- _JOB 1_
In the interview on website marketing, why does Andy find media websites such as online magazines the hardest kind of client? Answer in one to three sentences.
- _JOB 2_
According to the interview on website marketing, how often does Andy say a website gets built?
- _JOB 3_
Continue the interview on website marketing from its last sentence.

- _PASSAGE SHOWN_
·····
After it's live, you're less likely to be totally wrapped up on that header on that one page.

I can suggest to you, two weeks later, "Hey, mind if we try something else? Let's run a test. I want to see if this works."

Your temperature and emotion around that page has probably gone down. People get very emotional prior to a website launch. After the website launches, they're often pretty laid back.

So, don't fall on your sword, is my recommendation!

Carmen: Now, you've sometimes been known to say, "if I built cars, I'd teach driver's ed." How does that apply to what you do?

Andy: It's the idea of ongoing digital marketing, which is when you create content, you send an email, you interact with social media, you're measuring results and analytics. You're putting out webinars and doing interviews and everything you do.

That is the ongoing, never ending cycle of a marketer.

So, that's like driving the car. Building the car.

You build a website every three years, or every five years. There's a revolutionary change when you redesign a website.

There's an evolutionary change that happens all the time.

What we do is rehab. What the clients need to do afterwards is fitness. It's something like that.

But that's the idea. We teach people to get better results from their marketing. We do so with a book, we wrote a book, we write articles, we run events. Our clients attend these, and they get better results because they know how to better use and leverage their websites.

On The Most Challenging Types of Businesses and Projects

Carmen:  What kind of client, business, or industry presents the biggest challenge for you from a strategic perspective?

Andy: You're asking fun questions!

I'd say media websites, like an online magazine. I think those are very strange websites, because their goal is not conversion. They're not really trying to turn people into leads or customers. They're trying to turn visitors into subscribers. They're trying to grow lots and lots of traffic. They monetize that audience, often, by selling ads to other businesses.

Every one of those companies is like an arbitrage company. How inexpensively can I win visitors from digital monopolies like Facebook and Google? How can I sell this visitor's attention to other companies? They're weird, because success and failure are partly the same. They want to keep their visitors, but they're also trying to sell their visitors.

They're always trying to reduce bounce rates and drive value to their advertisers. Those goals are totally in conflict. It's strange. I feel perfectly at home and excited to build digital marketing platforms for lead generation businesses and for eCommerce companies, where you attract visitors and you get them to take an action, or they change their status from a visitor to a lead or from a visitor to a customer. It's about trust and usability.
·····
- _Text and element pointing records_
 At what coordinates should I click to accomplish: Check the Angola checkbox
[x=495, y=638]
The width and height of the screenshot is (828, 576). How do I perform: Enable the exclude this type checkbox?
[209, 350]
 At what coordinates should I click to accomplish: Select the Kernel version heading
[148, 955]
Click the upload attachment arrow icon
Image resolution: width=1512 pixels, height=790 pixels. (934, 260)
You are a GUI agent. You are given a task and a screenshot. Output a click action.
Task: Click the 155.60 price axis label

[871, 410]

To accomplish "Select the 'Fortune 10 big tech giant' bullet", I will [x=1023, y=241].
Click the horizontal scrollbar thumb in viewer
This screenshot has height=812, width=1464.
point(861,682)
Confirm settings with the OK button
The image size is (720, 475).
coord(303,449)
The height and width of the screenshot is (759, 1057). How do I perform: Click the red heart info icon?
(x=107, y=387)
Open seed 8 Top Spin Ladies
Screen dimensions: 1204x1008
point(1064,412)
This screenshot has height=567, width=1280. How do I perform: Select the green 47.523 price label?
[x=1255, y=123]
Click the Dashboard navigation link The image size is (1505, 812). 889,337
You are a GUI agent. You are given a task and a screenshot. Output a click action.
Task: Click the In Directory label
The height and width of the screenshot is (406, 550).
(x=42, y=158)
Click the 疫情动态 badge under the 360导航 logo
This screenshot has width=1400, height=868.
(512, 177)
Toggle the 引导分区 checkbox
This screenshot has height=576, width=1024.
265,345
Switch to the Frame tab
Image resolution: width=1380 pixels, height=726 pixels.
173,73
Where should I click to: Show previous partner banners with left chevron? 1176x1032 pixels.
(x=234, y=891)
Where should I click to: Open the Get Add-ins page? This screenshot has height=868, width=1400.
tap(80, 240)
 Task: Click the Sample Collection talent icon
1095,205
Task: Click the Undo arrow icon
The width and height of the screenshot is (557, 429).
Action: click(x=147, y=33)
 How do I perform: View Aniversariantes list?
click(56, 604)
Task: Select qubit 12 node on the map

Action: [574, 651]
·····
- _TASK ANSWER 1_
Media websites aren't trying to turn visitors into leads or customers. They make money by growing traffic and selling their audience's attention to advertisers. This leaves them wanting to keep their visitors while also selling them off, so their goals are in conflict.

- _TASK ANSWER 2_
Every three or every five years.

- _TASK ANSWER 3_
If you're just an online magazine, I think those are  very challenging businesses these days, because organic click through rates in Google keeps going down, organic Facebook reach keeps going down. Those are tough companies to run.

Carmen: I imagine it's a fine line even on limiting your sales. There are some big name magazines I don't even go to, or I go to the cache, because I know they're going to play four or five videos and lock up my system. And I'm like, "You're taking it too far, guys."

Andy: Yep. They're hurting trust with their readers and viewers with overselling. There's a newspaper here in Chicago, and I don't go to their website. There's so much javascript on each page. It feels like your computer starts to heat up as soon as you load it. Just physically getting hotter. "Wow, what's going on right now on my browser. It's crazy!"

Carmen: Is there a company type that's more challenging from a technical standpoint?

Andy: Yeah, eCommerce is always the most challenging. Every website integrates with other stuff. So every lead generation site integrates with a customer relationship management system. It integrates with analytics. It integrates with other tracking tools and advertising tools.

An eCommerce site has so many different integrations these days.

Every eCommerce site integrates with a different gateway, of course. There's a security certificate, but they also integrate with review systems, inventory systems, accounting systems, fulfillment centers. There's so much that happens on the back end with an eCommerce website that you can't see.

It makes those projects really, really interesting. They're fun. You can measure results in dollars. eCommerce is a blast. But in terms of technology and functional requirements, they're at the very high end of the spectrum, because there's so many different things they connect with.

On Reporting and Analytics For Web Design and Optimization Projects

Carmen:  For the clients that you do provide analytics and optimization, how do you report on your performance for them?

Andy: Well, like I said, every idea for every website, every conversation in every conference room, it's all really just a hypothesis.

So, the best way to work with a client is to honor every idea. They've got an idea. You've got an idea. You put everyone's brainstorms and ideas onto a spreadsheet.

You can then score each hypothesis. This one effects a great percentage of visitors, this one effects very few. This one's expensive to do, this one's free. For this one, we have strong evidence for this, for this we have weak evidence.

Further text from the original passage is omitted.